Work to be completed → Repeat the records below line by line, exactly, finishing on the line that contains "Given: Click the back arrow beside ACME AG".

Records from a data source

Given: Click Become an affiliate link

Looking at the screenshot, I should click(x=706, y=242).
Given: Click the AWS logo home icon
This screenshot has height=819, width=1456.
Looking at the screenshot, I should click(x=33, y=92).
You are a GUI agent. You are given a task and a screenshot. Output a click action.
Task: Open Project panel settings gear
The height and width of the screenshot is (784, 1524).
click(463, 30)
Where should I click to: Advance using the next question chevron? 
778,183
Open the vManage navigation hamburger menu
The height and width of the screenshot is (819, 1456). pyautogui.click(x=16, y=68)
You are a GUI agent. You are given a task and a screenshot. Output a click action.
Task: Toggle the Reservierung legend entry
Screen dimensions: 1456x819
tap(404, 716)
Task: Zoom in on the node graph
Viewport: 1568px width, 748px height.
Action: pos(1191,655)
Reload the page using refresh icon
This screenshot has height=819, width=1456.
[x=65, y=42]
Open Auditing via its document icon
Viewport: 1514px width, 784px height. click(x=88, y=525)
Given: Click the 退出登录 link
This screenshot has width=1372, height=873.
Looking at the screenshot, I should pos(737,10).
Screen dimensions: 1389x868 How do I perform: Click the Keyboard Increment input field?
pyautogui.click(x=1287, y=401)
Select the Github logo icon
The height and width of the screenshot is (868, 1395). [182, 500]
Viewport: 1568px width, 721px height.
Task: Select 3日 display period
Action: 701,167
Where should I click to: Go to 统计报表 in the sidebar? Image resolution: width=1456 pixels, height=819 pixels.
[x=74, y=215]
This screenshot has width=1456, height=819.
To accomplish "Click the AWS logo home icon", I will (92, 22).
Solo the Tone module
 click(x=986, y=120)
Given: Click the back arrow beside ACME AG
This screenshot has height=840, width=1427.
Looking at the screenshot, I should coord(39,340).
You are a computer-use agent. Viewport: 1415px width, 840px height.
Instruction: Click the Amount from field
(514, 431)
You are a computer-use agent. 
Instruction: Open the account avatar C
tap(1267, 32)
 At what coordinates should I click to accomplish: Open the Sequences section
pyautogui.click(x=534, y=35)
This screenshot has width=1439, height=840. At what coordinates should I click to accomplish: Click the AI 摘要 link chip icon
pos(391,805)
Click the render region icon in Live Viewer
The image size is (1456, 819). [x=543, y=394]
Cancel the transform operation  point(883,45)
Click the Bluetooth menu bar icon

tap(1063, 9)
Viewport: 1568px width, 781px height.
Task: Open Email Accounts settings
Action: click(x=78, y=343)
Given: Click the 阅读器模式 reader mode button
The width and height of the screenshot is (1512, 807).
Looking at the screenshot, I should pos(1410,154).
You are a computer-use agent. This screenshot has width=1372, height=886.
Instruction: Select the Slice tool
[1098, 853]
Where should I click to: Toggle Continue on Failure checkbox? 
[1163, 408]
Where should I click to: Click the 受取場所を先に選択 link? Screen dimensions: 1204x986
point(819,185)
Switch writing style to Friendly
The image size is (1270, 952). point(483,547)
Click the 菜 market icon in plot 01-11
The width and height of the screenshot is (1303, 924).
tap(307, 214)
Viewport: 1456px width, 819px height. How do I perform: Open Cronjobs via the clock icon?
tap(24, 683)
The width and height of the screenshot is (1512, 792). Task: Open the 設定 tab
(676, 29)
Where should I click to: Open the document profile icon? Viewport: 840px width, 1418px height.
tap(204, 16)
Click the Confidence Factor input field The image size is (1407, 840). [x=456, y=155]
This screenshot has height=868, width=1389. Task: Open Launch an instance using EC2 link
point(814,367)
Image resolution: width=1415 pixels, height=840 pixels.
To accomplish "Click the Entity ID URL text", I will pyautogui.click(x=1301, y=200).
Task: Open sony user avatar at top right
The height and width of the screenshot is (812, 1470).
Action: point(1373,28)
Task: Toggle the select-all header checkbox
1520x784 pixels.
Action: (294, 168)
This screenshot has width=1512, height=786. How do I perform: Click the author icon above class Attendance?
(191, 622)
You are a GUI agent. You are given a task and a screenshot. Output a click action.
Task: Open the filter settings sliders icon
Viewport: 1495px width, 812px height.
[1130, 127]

Reply to the exercise →
Given: Click Become an affiliate link

Looking at the screenshot, I should click(x=706, y=242).
Given: Click the AWS logo home icon
This screenshot has height=819, width=1456.
Looking at the screenshot, I should click(x=33, y=92).
You are a GUI agent. You are given a task and a screenshot. Output a click action.
Task: Open Project panel settings gear
The height and width of the screenshot is (784, 1524).
click(463, 30)
Where should I click to: Advance using the next question chevron? 
778,183
Open the vManage navigation hamburger menu
The height and width of the screenshot is (819, 1456). pyautogui.click(x=16, y=68)
You are a GUI agent. You are given a task and a screenshot. Output a click action.
Task: Toggle the Reservierung legend entry
Screen dimensions: 1456x819
tap(404, 716)
Task: Zoom in on the node graph
Viewport: 1568px width, 748px height.
Action: pos(1191,655)
Reload the page using refresh icon
This screenshot has height=819, width=1456.
[x=65, y=42]
Open Auditing via its document icon
Viewport: 1514px width, 784px height. click(x=88, y=525)
Given: Click the 退出登录 link
This screenshot has width=1372, height=873.
Looking at the screenshot, I should pos(737,10).
Screen dimensions: 1389x868 How do I perform: Click the Keyboard Increment input field?
pyautogui.click(x=1287, y=401)
Select the Github logo icon
The height and width of the screenshot is (868, 1395). [182, 500]
Viewport: 1568px width, 721px height.
Task: Select 3日 display period
Action: 701,167
Where should I click to: Go to 统计报表 in the sidebar? Image resolution: width=1456 pixels, height=819 pixels.
[x=74, y=215]
This screenshot has width=1456, height=819.
To accomplish "Click the AWS logo home icon", I will (92, 22).
Solo the Tone module
 click(x=986, y=120)
Given: Click the back arrow beside ACME AG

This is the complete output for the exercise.